I’d also like to give a shoutout to two lesser-known startup products we use, which are shuffle.dev (quick Tailwind landing page creator for developers), and Swish.ink (simple, affordable blogging service that supports subdirectories under your domain).

What have been the most influential books, podcasts, or other resources?

As far as books or podcasts go, neither Cecil nor I are big consumers of them, and generally prefer learning by doing.
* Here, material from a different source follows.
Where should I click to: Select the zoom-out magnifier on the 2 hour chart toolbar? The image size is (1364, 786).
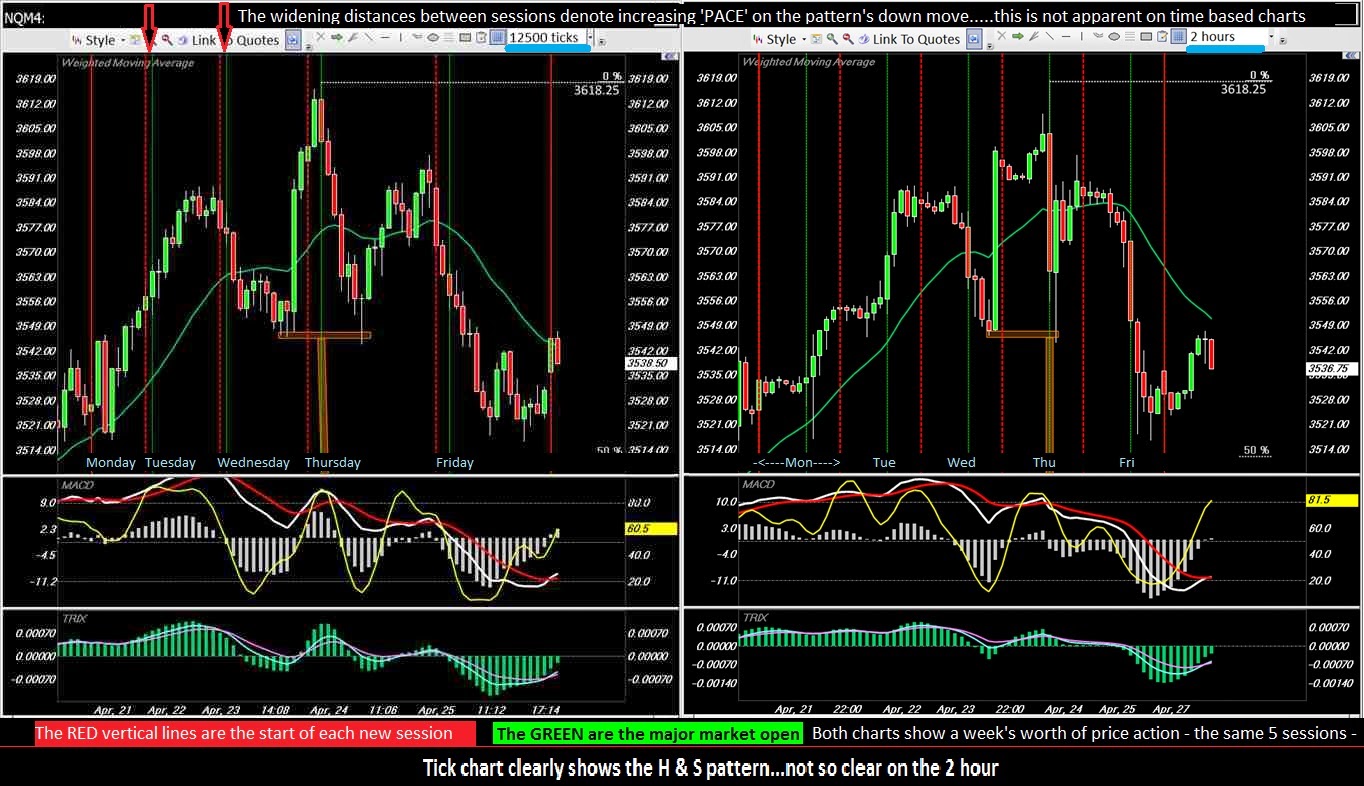click(x=846, y=40)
I also have a weakness where I often get dismayed instead of inspired when reading about others’ success stories, and hence prefer to stay heads down and work on the business.
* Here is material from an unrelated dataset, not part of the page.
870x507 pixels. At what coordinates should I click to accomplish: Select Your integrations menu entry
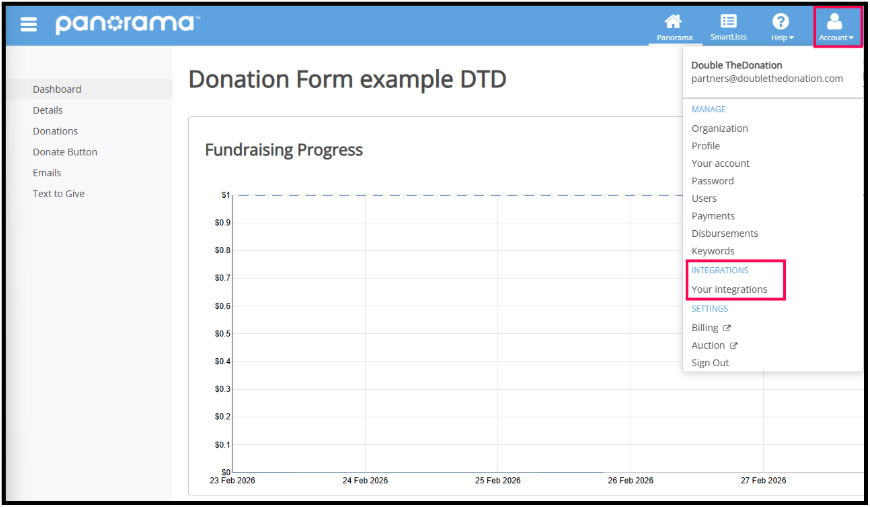point(729,290)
Advice for other entrepreneurs who want to get started or are just starting out?

I have a saying that goes “Acting on something, even done poorly, is 80%; doing it well is just the other 20”. If you have an idea or gut feeling, whether it’s for a whole new product or a potential way to improve your current one, ACT.

Nowadays it’s so easy to get paralyzed with all the information out there on what’s the best tool or best way to do X, how to tell if it’s even worth doing, and what are the best tools to gauge that, etc, etc. Yes, you’ll probably waste a whole bunch of time by jumping in feet first, but you’ll quickly learn, and I’ve been burned too many times by analysis paralysis!

The other quote that I’ve taken to heart from this experience is from Bill Gates: “Most people overestimate what they can do in one year and underestimate what they can do in ten years.” Especially for those who can’t jump into their business full-time, never underestimate the power of consistent, steady progress. Every day, pick the most task(s) and work on them for an hour or whatever – you’d be amazed at the progress you’ve made once you look back.

Finally, I'm amazed at all the different people from myriad industries that find and use us, from brides to personal trainers to dental office admins to mortgage officers, the list goes on. It really opens your eyes to how vast the business world is, something which is easily lost when just working a fulltime job in a specialized role.